┌─ EXCERPT

Fifty-six percent of adult women in the United States will develop clinical cardiovascular disease (CVD) in their lifetimes, and CVD remains the number one cause of mortality in women, resulting in one death per minute in the United States. Importantly, in up to 45% of women, their first presentation of CVD may be sudden death, which occurs without antecedent symptoms, further emphasizing the importance of primary prevention of CVD.
Although effective means for preventing CVD are available, current methods for identifying those at risk before events occur are limited. Population-based risk algorithms such as the Framingham risk score (FRS), Reynolds risk score (RRS), and pooled cohort equation are used to assess cardiovascular risk, yet 75% of myocardial infarction and CVD deaths occur in the low- and intermediate-risk populations.
Both computed tomographic coronary artery calcium score (CACS) and carotid intima-media thickness (CIMT) and plaque detection on ultrasound measure subclinical atherosclerosis and have been shown to independently add incremental predictive value to traditional risk factors, although the correlation between the two is weak.
In this study, we evaluated the prevalence of advanced subclinical atherosclerosis as assessed by CACS and carotid ultrasound in middle-aged women with at least one cardiovascular risk factor but low FRS.
Methods
This protocol was approved by the Mayo Clinic Institutional Review Board. Asymptomatic women between 50 and 65 years of age with at least one cardiovascular risk factor (hyperlipidemia, hypertension, family history of premature coronary disease, current tobacco use, or elevated high-sensitivity C-reactive protein) and classified at low risk by the FRS were included in the study. Women were identified by their primary care physicians or cardiologists at the Mayo Clinic Arizona from December 1, 2010, to January 31, 2013. The initial history, physical examination, and laboratory testing was performed by the referring physician and was accessible via the electronic medical record. Informed consent was obtained by the Protocol Development Office. FRS were calculated for all participants, and only those at low risk (<10% risk for a cardiovascular event over 10 years) were included. The RRS was also calculated when data were available, and the race- and sex-specific pooled cohort equation to calculate the 10-year atherosclerotic CVD (ASCVD) risk estimate was calculated for all patients. Hyperlipidemia was defined as a low-density lipoprotein cholesterol level ≥ 100 mg/dL; hypertension as systolic blood pressure ≥ 140 mm Hg, diastolic blood pressure ≥ 90 mm Hg, or use of antihypertensive therapy; and family history of premature coronary disease as a first-degree male relative <55 years of age or a female first-degree relative <65 years of age with a cardiac event. Subjects were excluded if they were on lipid-lowering therapy, had histories of coronary artery disease (CAD) or CAD equivalent such as peripheral vascular disease, cerebrovascular disease, or diabetes mellitus.

└─
┌─ INFORMATION PROVIDED

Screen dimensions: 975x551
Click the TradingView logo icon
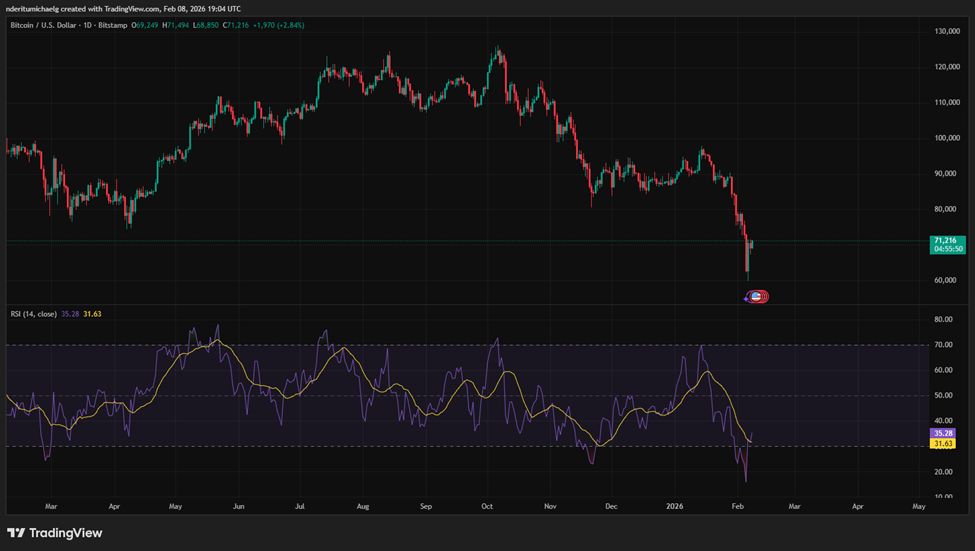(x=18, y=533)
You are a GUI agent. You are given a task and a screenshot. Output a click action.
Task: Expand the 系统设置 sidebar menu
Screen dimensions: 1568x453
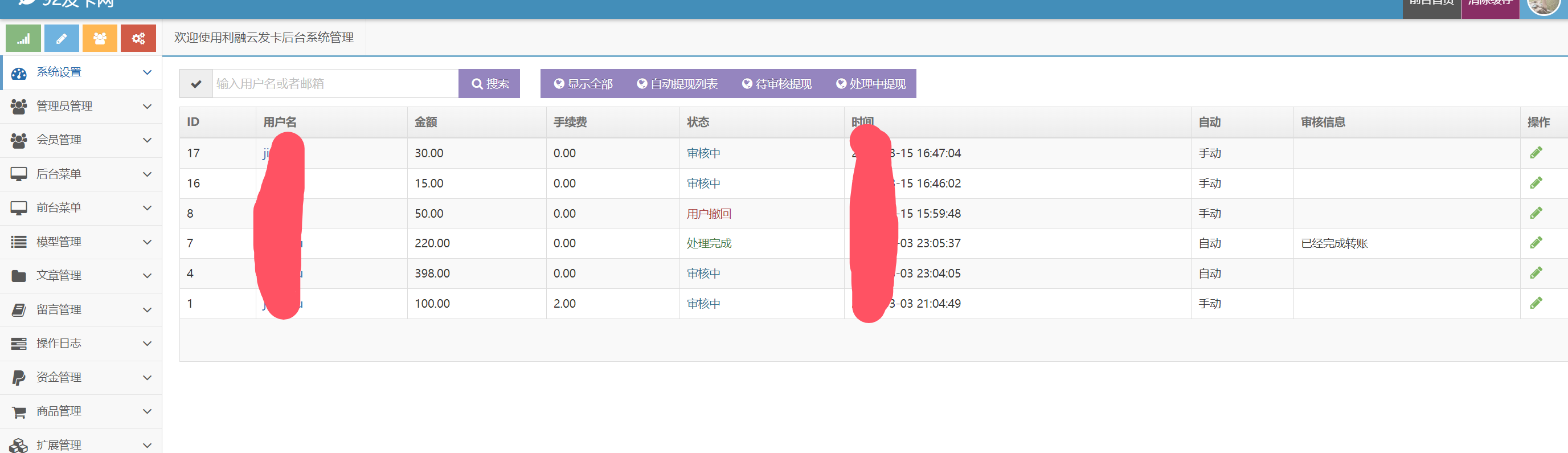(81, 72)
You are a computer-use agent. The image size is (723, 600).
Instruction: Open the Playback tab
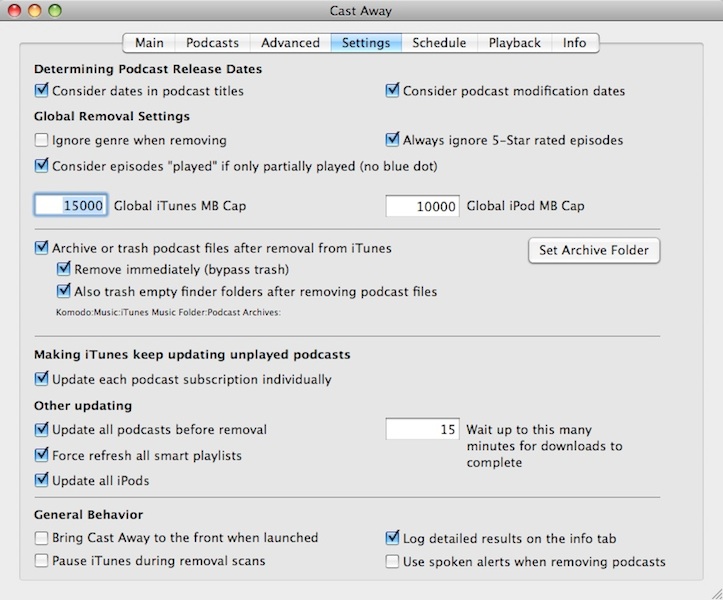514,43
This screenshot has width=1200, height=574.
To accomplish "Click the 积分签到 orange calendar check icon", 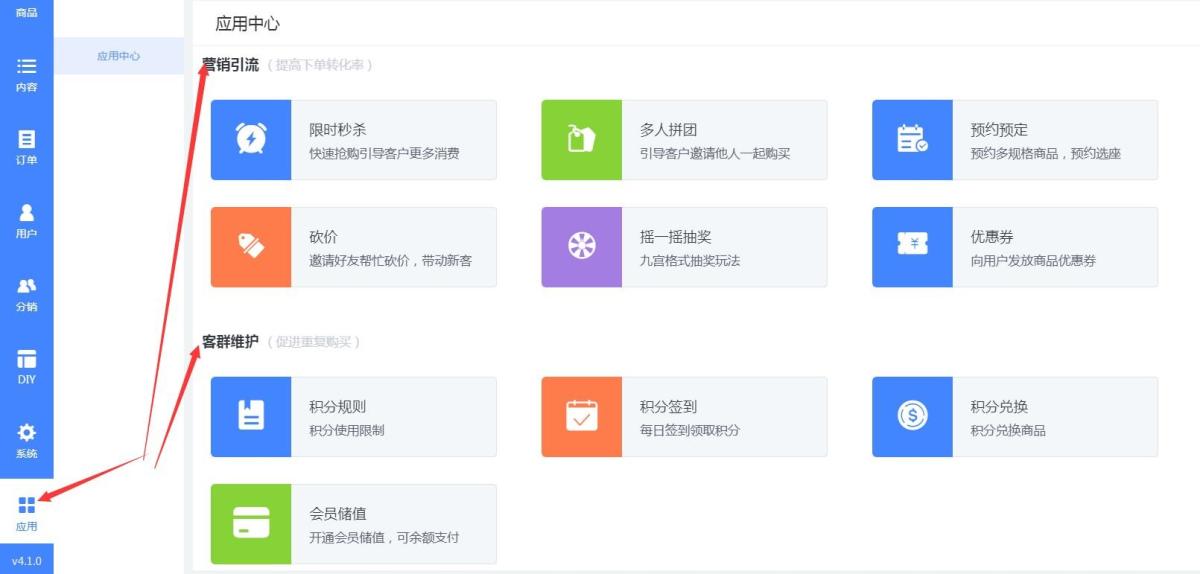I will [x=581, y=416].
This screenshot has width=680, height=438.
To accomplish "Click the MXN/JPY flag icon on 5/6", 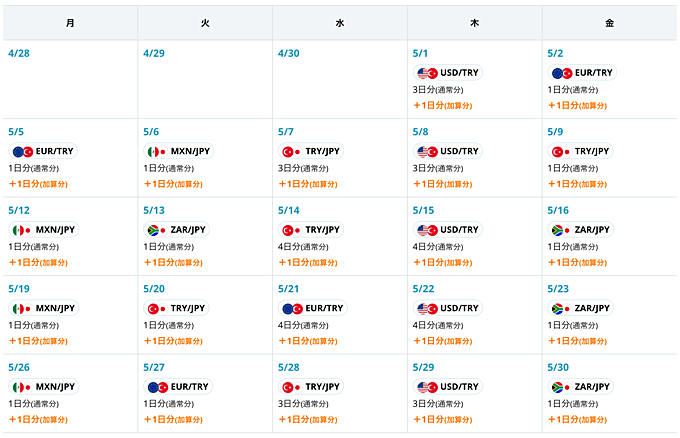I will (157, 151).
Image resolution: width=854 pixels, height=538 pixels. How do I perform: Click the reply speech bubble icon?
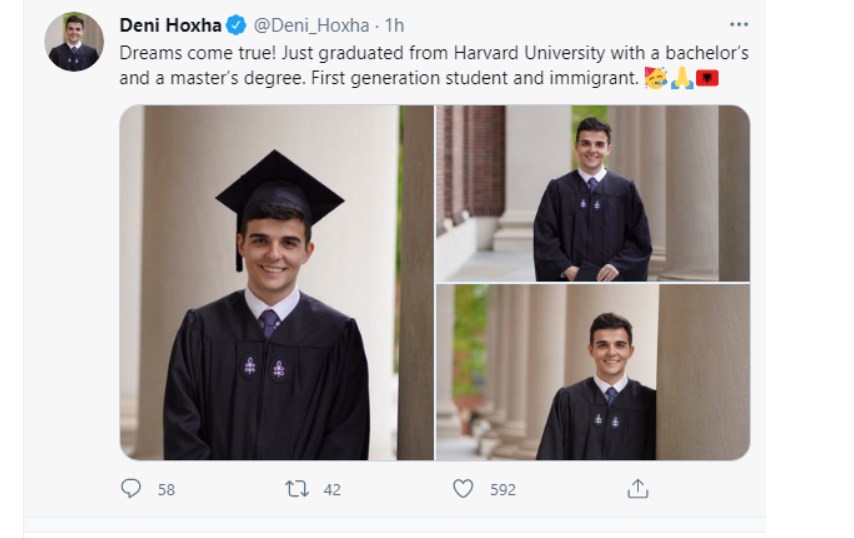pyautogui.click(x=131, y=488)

└─
┌─ INFORMATION PROVIDED

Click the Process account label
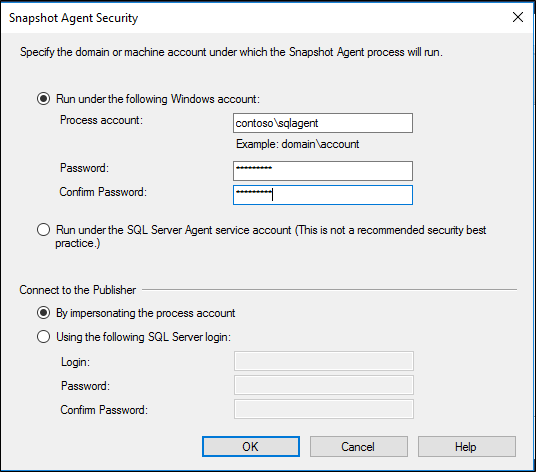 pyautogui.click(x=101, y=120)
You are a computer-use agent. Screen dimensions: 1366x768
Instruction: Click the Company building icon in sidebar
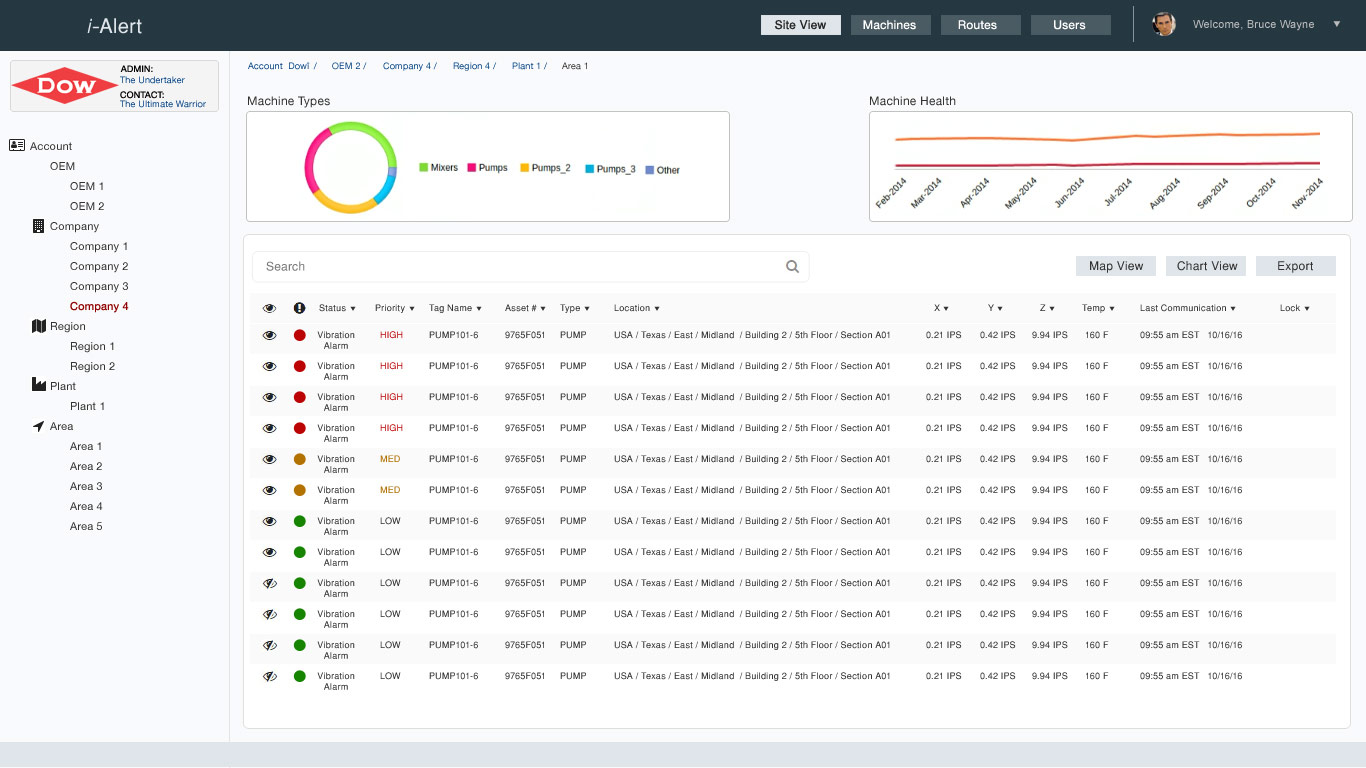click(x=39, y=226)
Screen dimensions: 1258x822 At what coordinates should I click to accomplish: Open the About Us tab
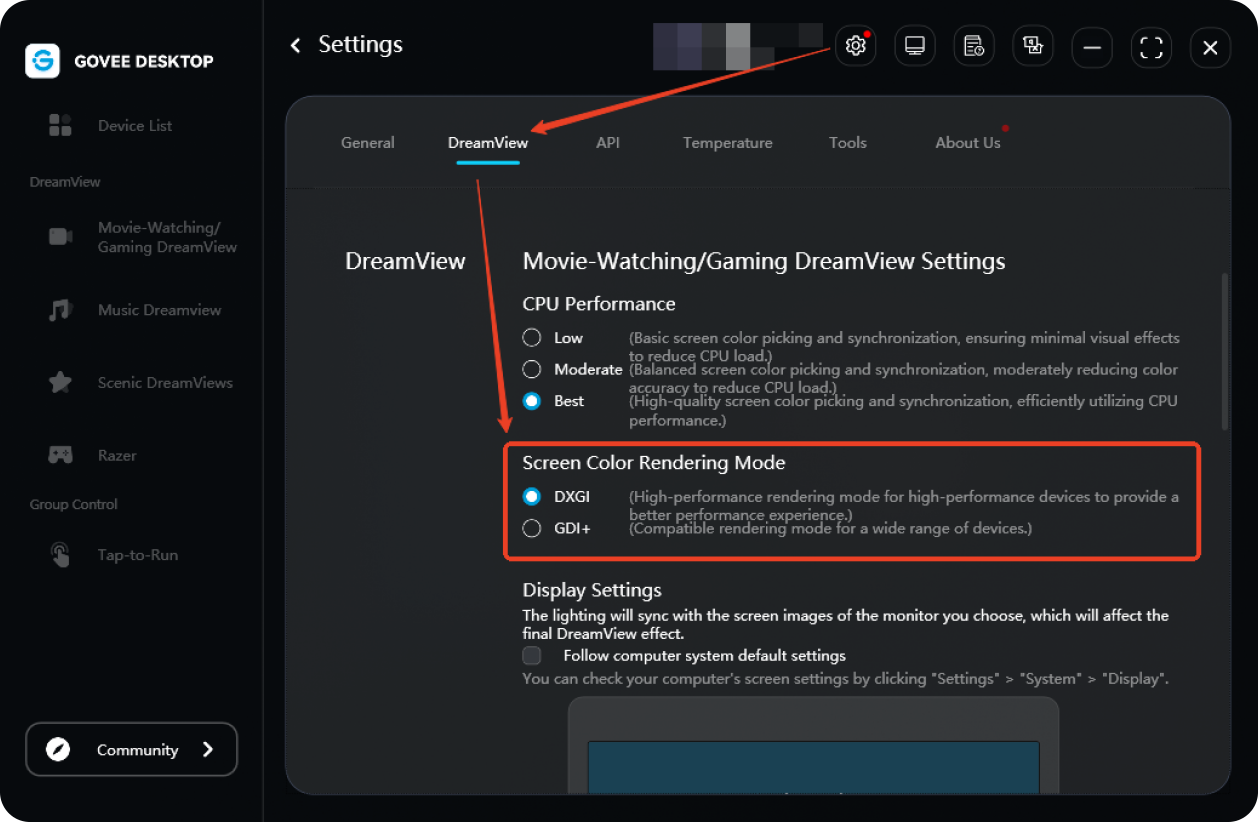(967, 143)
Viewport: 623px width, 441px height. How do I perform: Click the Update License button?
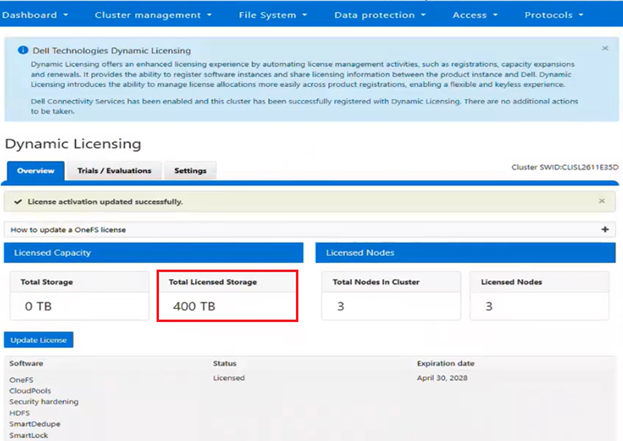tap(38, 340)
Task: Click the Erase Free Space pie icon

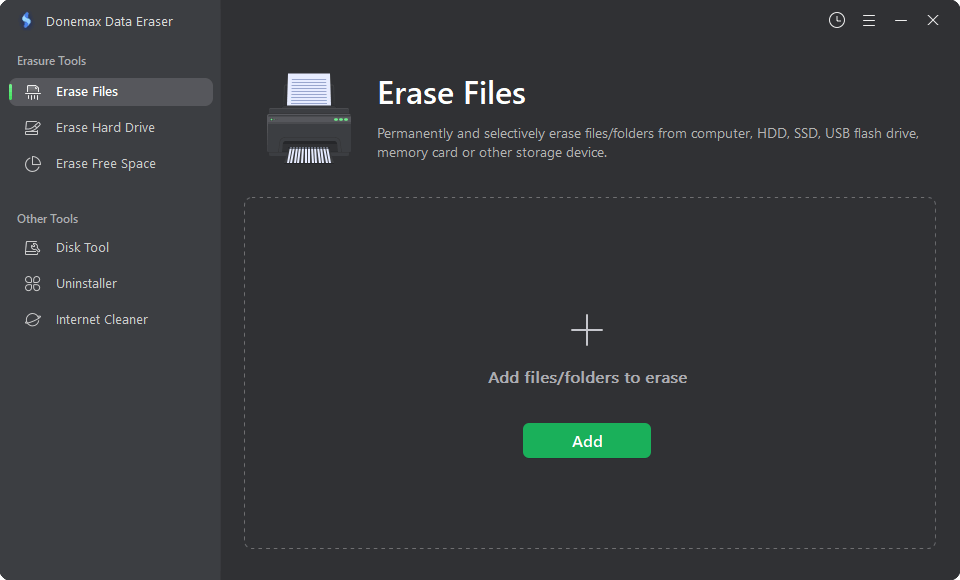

└─

• COMPLETE THE FOLLOWING
1. According to the excerpt on cardiovascular disease in women, what percentage of myocardial infarction and CVD deaths occur in the low- and intermediate-risk populations?
2. Continue the excerpt on cardiovascular disease in women from where it stops.
The data above come from a different source than the excerpt on cardiovascular disease in women.

• RESULTS FOR EACH TASK
1. 75%

2.
Patients were assessed for waist circumference, body mass index, current tobacco use, family history, and hypertension. Laboratory studies including a fasting lipid profile, plasma glucose, and high-sensitivity C-reactive protein were performed and CIMT assessment was performed in all subjects. Low-risk CIMT was classified as <50th percentile, intermediate-risk CIMT as 50th to 75th percentile, and high-risk CIMT as >75th percentile or the presence of plaque. Computed tomography for CACS was also performed, and an Agatston score was assigned on the basis of age- and sex-matched control subjects.
CIMT was defined as the distance between the lumen-intima interface and the media-adventitia interface. All patients were scanned by one of two experienced cardiac sonographers (C.K. and C.B.) using a multifrequency linear-array transducer in fundamental frequency > 7 MHz on a high-resolution B-mode ultrasound system (Siemens Acuson Sequoia C512; Acuson Inc, Mountain View, CA). All studies followed the CIMT protocol approved by the Mayo Clinic Arizona echocardiography laboratory and included screening for carotid artery plaque and common CIMT analysis. For the carotid artery plaque screen, the transverse and longitudinal axes of the right and left common carotid arteries, the carotid bulb, and the proximal internal and external carotid arteries were imaged. Measurements for CIMT were obtained at the distal 1-cm far wall of the common carotid artery at end-diastole (within one or two frames of the onset of the electrocardiographic Q wave) averaged over three cardiac cycles from two separate angles of insonation ( Figure 1 A). All CIMT images were transferred and stored digitally on a server for analysis using Arterial Health Package (Siemens Syngo Ultrasound Workplace; Siemens Medical Inc, Malvern, PA).
Plaque was defined as a focal intima-media thickening of the arterial wall that was ≥1.5 mm thick and/or >50% thicker than the surrounding arterial wall ( Figure 1 B). If plaque was identified, the location was noted, and a three-beat clip that best demonstrated the plaque was obtained. Measurements were performed using semiautomated border detection software and obtained from two optimal angles of incidence (middle, anterior, and posterior). Three measurements at each angle were evaluated at end-diastole (within one or two frames of the Q wave on the electrocardiogram) for a total of 12 measurements, resulting in a composite mean CIMT measurement. There were two independent cardiologists experienced in reading CIMT studies, to minimize interobserver variability.
Electron-beam computed tomography with 3-mm slice thickness was used to assess for coronary artery calcification ( Figure 2 ). If coronary artery calcium was detected, using the Agatston method, an automated score was generated. CACS were based on age- and sex-matched control patients. A CACS of 0 was suggestive of no disease, 1 to 99 of mild disease, 100 to 399 of moderate disease, and >400 of severe disease.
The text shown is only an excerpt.